■ **Extrait du texte**:
____

Les auteurs ont conservé leur parti éditorial de présenter des faits, études et commentaires sans « complaisance » ! « »Le pessimisme est d’humeur ; l’optimisme est de volonté » ; ici le pessimisme est d’intelligence et malheureusement convaincant, l’optimisme est de nécessité, sinon la pérennité de nos modèles économiques et sociaux ne sont pas assurés !
Confrontés à la menace de déclassement, la France et l’Europe auront-elles la capacité de rester dans la course face aux économies américaine, chinoise ou indienne ? Sans divulgacher la conclusion, l’ouvrage donne quelques clés pour ne pas être trop distancé selon le thème kantien : que nous est-il permis d’espérer ?.
Il s’agit, pour nous Français de relever six défis majeurs : le vieillissement démographique, la fragmentation du monde ; la transition énergétique (et non pas écologique…), la bataille de l’épargne, sans oublier les bouleversements associés au passage d’une économie d’abondance à une économie de rareté.
Concernant le vieillissement, il croit et est associé à un recul des gains de productivité, une augmentation structurelle de l’inflation, et un déséquilibre durable des finances publiques. L’enjeu est donc d’empêcher que le vieillissement pèse trop sur la croissance à long terme et donc sur le niveau de vie des habitants.

____

Entrées servant à localiser mots et éléments
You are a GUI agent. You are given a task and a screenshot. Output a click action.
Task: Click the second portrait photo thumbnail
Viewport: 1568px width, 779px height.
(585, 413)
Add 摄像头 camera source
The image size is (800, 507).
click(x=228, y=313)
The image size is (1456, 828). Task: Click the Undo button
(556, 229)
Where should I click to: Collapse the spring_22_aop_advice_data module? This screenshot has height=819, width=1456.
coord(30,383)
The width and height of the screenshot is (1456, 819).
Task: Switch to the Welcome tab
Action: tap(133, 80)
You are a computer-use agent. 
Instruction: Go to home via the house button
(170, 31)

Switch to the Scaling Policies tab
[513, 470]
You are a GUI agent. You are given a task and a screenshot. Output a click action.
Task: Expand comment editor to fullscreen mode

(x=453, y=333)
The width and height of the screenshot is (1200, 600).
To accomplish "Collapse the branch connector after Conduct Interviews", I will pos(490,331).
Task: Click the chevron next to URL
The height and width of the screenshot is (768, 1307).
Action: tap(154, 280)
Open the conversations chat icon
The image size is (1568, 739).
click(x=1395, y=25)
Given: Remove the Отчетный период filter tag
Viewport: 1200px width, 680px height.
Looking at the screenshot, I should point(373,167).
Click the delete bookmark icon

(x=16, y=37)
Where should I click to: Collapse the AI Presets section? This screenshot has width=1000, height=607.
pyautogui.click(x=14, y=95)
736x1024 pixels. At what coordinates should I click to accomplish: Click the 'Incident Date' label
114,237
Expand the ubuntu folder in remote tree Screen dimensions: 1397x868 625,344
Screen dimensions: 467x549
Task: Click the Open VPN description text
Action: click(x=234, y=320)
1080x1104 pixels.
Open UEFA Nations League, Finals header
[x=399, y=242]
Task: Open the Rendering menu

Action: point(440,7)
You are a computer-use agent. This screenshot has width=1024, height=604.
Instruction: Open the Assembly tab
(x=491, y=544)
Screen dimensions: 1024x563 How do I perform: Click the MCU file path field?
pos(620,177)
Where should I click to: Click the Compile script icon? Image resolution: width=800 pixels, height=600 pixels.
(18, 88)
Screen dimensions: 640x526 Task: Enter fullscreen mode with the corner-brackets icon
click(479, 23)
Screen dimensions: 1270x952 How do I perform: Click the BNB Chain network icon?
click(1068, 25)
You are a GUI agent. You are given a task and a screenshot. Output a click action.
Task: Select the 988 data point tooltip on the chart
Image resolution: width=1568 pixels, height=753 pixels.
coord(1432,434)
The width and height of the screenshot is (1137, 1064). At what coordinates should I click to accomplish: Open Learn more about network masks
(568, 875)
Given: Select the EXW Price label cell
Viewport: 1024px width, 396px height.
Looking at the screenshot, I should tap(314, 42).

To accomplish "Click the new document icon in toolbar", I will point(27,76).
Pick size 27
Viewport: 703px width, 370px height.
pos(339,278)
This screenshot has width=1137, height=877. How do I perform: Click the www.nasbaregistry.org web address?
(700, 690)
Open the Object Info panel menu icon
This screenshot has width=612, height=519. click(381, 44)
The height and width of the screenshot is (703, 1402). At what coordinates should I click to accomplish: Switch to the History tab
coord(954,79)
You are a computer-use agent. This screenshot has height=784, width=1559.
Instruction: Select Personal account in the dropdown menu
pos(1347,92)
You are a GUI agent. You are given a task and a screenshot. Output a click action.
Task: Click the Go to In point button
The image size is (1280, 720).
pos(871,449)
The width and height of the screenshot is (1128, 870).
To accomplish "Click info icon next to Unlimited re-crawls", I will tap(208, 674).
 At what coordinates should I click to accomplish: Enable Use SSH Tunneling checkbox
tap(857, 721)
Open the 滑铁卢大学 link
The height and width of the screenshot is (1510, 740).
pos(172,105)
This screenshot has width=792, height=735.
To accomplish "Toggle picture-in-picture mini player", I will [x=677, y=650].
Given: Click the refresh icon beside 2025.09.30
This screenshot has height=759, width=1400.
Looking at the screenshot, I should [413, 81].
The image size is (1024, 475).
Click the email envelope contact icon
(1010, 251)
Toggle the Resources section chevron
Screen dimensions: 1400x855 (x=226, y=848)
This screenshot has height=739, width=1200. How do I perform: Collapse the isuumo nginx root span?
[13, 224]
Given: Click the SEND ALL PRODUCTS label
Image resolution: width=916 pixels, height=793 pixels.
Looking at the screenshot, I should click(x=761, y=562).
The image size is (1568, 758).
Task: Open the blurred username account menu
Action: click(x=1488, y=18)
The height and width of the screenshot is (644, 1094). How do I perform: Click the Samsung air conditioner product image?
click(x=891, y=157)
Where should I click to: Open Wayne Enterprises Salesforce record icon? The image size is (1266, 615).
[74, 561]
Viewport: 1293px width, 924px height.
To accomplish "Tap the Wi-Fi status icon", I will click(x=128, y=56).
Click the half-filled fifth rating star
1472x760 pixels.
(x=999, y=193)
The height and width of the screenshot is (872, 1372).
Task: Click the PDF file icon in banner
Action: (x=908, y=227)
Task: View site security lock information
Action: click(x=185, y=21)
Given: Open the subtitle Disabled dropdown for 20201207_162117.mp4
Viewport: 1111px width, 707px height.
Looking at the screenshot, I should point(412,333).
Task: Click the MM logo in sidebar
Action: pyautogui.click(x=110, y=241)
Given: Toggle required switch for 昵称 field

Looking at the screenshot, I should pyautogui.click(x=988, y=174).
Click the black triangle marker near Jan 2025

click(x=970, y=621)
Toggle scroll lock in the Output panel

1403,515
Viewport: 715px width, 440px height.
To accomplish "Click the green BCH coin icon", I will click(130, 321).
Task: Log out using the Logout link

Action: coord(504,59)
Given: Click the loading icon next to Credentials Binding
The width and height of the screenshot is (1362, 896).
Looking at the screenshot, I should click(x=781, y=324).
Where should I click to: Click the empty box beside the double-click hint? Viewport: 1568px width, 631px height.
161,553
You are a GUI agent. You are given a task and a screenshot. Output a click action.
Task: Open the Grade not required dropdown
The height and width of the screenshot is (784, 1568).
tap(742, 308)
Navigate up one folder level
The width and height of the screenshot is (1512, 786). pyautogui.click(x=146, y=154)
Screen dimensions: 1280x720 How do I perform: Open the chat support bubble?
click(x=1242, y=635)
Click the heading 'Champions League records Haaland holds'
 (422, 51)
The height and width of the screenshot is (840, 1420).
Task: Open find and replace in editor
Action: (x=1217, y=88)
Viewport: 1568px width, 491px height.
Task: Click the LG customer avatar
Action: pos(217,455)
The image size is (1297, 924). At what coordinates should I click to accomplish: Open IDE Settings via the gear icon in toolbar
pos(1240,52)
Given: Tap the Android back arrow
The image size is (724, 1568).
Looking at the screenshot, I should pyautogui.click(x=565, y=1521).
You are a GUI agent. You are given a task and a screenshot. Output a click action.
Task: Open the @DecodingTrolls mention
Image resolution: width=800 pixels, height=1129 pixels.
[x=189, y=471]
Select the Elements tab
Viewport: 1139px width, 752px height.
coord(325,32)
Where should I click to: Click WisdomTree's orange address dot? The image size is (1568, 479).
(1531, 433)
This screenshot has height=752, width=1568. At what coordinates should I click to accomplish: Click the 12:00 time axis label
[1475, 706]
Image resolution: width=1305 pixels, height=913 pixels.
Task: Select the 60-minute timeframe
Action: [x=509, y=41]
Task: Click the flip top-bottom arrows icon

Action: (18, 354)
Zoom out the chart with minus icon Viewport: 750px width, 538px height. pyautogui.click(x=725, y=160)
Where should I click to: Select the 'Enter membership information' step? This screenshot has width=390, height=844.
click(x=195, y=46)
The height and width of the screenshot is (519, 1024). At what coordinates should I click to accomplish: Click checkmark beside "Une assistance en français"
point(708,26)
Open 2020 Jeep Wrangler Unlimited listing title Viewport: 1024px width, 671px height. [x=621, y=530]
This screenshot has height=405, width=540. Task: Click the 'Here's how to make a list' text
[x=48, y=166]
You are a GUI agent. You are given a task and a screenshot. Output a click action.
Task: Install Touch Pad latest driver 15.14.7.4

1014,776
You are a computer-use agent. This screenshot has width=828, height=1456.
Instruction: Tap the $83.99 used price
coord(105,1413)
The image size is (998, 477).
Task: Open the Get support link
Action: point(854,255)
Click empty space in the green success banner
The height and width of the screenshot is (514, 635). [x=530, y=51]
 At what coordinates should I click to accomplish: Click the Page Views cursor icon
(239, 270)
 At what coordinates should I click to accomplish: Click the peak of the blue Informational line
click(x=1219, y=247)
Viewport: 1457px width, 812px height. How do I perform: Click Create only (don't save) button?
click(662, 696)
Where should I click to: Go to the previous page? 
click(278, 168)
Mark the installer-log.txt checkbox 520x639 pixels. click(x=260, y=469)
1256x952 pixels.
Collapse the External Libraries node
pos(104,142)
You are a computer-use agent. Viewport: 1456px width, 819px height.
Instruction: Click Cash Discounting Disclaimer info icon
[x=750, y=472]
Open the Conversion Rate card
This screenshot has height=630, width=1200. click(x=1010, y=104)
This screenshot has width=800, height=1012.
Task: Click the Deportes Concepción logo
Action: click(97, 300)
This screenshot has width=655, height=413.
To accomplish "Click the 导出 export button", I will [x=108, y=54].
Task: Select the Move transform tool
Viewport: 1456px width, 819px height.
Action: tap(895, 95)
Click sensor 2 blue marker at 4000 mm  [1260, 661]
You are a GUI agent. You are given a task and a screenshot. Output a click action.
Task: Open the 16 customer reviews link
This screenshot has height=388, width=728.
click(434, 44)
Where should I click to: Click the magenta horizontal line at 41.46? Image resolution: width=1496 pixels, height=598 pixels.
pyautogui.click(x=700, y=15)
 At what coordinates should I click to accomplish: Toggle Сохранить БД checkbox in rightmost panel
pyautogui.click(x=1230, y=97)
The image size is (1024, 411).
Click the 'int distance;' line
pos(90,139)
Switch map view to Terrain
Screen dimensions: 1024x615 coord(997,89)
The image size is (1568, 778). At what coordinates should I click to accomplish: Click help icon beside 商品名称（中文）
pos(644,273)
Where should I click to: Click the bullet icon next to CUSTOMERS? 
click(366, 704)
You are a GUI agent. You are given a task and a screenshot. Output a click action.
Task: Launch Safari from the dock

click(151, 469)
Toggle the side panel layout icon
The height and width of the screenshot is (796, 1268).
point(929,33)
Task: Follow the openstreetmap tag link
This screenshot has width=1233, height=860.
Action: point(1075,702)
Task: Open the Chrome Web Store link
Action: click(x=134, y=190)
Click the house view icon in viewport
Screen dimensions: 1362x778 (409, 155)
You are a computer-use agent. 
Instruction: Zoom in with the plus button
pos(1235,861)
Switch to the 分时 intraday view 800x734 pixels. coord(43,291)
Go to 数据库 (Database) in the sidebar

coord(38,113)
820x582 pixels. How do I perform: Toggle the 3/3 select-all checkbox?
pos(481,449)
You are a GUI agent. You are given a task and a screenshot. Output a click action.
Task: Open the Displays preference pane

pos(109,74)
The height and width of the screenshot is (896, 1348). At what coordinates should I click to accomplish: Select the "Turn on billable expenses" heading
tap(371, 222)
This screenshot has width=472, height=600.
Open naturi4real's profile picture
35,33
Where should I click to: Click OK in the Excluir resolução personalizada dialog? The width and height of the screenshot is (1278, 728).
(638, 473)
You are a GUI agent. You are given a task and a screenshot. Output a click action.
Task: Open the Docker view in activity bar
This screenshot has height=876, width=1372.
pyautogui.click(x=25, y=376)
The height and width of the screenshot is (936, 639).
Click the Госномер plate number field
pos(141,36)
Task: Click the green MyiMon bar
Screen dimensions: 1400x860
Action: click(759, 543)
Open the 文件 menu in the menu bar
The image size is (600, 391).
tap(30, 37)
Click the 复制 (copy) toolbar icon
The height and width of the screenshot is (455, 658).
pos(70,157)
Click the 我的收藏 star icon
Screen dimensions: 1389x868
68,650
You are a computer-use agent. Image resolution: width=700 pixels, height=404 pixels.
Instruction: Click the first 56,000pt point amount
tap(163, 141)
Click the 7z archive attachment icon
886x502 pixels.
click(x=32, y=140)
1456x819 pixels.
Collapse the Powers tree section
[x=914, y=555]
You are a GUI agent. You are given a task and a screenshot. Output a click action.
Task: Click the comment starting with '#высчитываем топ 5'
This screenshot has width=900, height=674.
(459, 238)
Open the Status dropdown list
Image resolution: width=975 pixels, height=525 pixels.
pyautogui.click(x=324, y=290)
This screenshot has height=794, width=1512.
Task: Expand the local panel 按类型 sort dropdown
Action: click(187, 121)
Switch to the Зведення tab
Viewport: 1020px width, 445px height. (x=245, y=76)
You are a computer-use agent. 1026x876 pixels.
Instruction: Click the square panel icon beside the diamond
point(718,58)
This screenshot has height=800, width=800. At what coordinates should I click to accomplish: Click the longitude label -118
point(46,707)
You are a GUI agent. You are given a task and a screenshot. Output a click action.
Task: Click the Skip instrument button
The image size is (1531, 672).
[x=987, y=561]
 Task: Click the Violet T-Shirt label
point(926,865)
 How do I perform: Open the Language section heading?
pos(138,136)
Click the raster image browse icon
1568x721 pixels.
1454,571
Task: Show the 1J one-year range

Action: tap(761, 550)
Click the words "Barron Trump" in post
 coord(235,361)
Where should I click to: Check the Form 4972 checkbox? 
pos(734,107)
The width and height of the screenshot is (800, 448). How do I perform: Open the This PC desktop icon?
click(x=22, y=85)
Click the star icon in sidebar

____

■ **Actions à mener**:
[a] Recopiez à l'identique les lignes de données, de celle qui contient « Task: Follow the openstreetmap tag link » jusqu'à celle qui contient « Screen dimensions: 1362x778 (409, 155) », ces deux lignes incluses.
[b] Poursuivez le texte sur les défis économiques de la France à partir de sa dernière phrase.

■ **Réponses par consigne**:
[a]
Task: Follow the openstreetmap tag link
This screenshot has width=1233, height=860.
Action: point(1075,702)
Task: Open the Chrome Web Store link
Action: click(x=134, y=190)
Click the house view icon in viewport
Screen dimensions: 1362x778 (409, 155)

[b]
La fragmentation du monde conduit à une économie plus chère et moins efficace, elle touchera en priorité les pays émergents ; la France et les autres pays développés devraient s’adapter à cette nouvelle donne en sachant entretenir une interdépendance suffisante.
Pour maintenir sa base industrielle en 2050, l’Europe et surtout la France devront achever leur mue culturelle et mobiliser des moyens financiers, nationaux et mutualisés et surtout l’épargne privée soit volontairement soit de façon « forcée » (emprunts obligatoires ou/et impôts).
Pour mobiliser l’épargne longue, il s’agira d’éviter le déficit public visant à stimuler la consommation, d’éviter le raccourcissement de la maturité moyenne des actifs financiers, d’éviter la réduction du degré de risques sur ces actifs, d’éviter d’inciter à utiliser l’épargne pour consommer, de favoriser par la politique économique toute mesure favorable à l’augmentation des revenus et donc de l’épargne disponible. Ces recommandations devant conduire à un partage de la valeur différent de celui connu depuis les années 80.
Identiquement, pour que la transition énergétique puisse se faire dans d’aussi bonnes conditions que possible, »il faudrait sortir du modèle néo-libéral, et que les entreprises et leurs actionnaires acceptent une relative diminution de la rémunération de leurs fonds propres ». « Tous les agents économiques vont devoir ajuster leurs priorités et leurs comportements » car « la transition s’annonce difficile pour tous ». Un effort de pédagogie doit être fait par les décideurs pour convaincre que l’inaction aura un coût économique et surtout social qui justifie des efforts dès maintenant et un investissement massif pour fonder un nouveau modèle de croissance solide et plus équitable ; rejetant ainsi tout modèle de croissance conduisant à une attrition mortelle des agents économiques les plus fragiles.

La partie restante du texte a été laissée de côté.